Christianity embraces myriad ways of observing the commandment to "keep holy the Sabbath," though none is a precise analogue to Jewish modes of observance. The divergences developed, I think, less out of the teachings of Jesus and Paul (as you suggest, Judith) and more out of the struggles of communities in the second century and beyond to meet their own needs. This included worship "in the breaking of the bread," communal life, and reflection on the meaning of the life, death and resurrection of Jesus Christ. The tragedy is that in the construction of distinctive identity, symbolized in part by the move from Saturday to Sunday as the "Lord's Day," leaders of these communities denigrated Judaism. In their polemic against "sabbatizing," these leaders also eclipsed the obligation to cease from work and obscured the emphasis on Sabbath rest and joy.
In general, Sabbath keeping in various Christian traditions today is linked more to church and less to home, and more to a formal memorial of the Lord's Supper and less to the informality of a celebratory family meal.

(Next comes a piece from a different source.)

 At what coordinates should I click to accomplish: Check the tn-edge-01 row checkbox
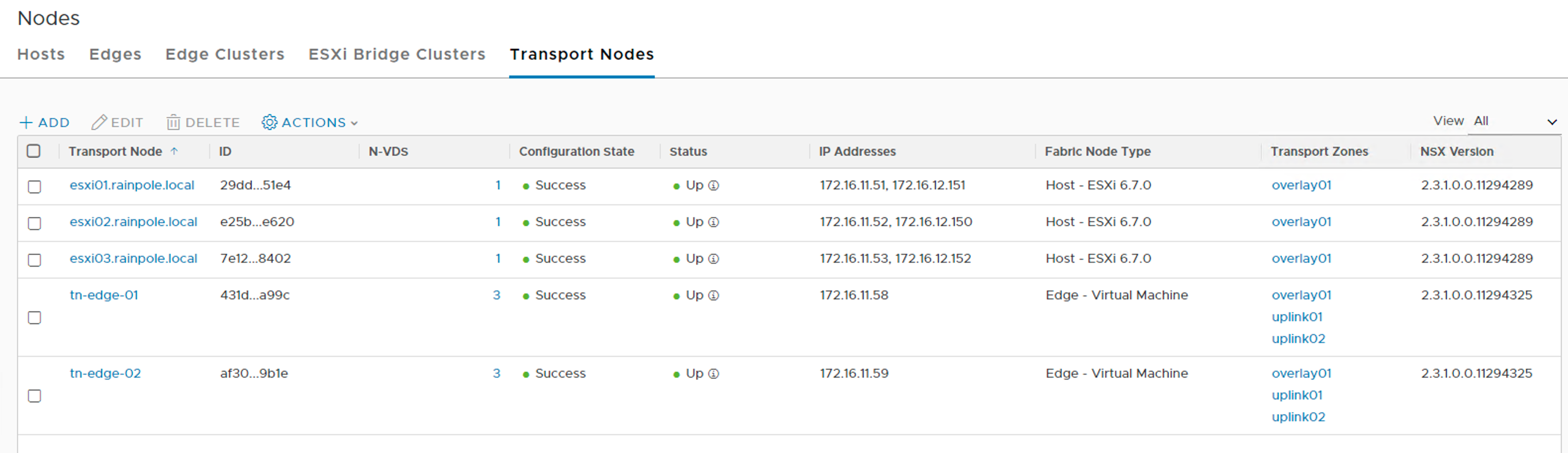tap(35, 318)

Some churches, particularly in African-American congregations, celebrate Sunday with great festivity, extending the communal aspect over the course of the day. In my own Roman Catholic tradition, the obligatory aspect of keeping Sabbath primarily involves participating in Mass on Sunday. In my childhood we also heard injunctions to refrain from "servile" work (gainful work or arduous labor). I remember arguing that doing homework shouldn't be permitted, either, but my mother ruled otherwise. Yet, in emphasizing what was not permitted, virtually no attention was devoted to the liberating dimensions of Sunday rest.

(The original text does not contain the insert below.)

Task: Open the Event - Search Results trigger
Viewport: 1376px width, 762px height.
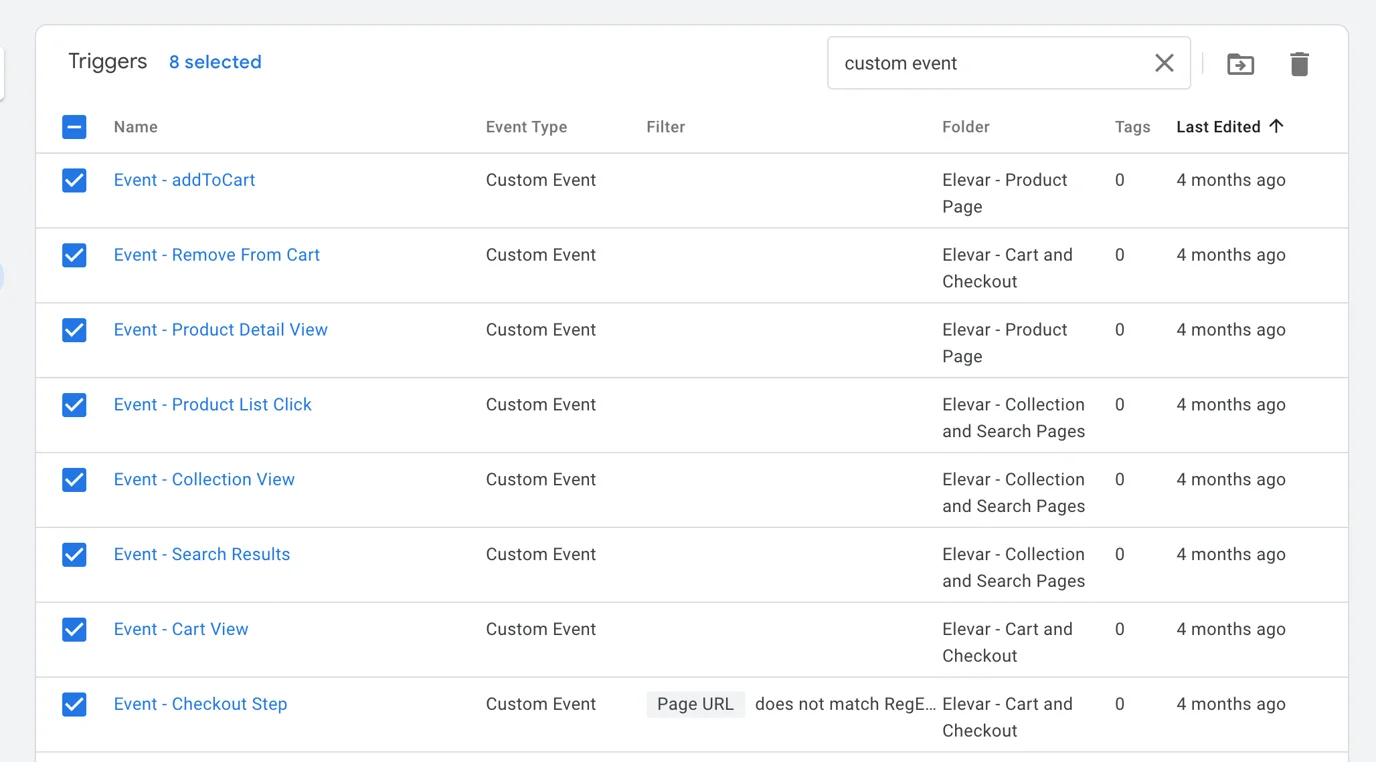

I discovered the freedom of Sunday rest from my observant Jewish friends. Being with them has taught me the power of "time that we sanctify by means of ourselves," as you put it, Judith. My observance differs in its specific practices, which tend to be less communally regulated. Like you and Dahlia, I recognize the importance of "unplugging," but I might phone or e-mail friends too often neglected in the frenzy of the week. Our differences, however, are not ultimately as important as the common quest to resist the compulsions of work, accomplishment, and consumerism. For this resistance I require wholehearted engagement in my community's liturgy: prior meditation on the readings, full-throated singing, presence to the community. I also require the laying aside of my "to do" list. Neither is easy. The clock and the calendar too readily rule my life.
Judith, in drawing me into to your Sabbath world—its complexities and tensions, its beauties and freedom—you have limned a realm non-Jewish readers will enter with pleasure and gratitude.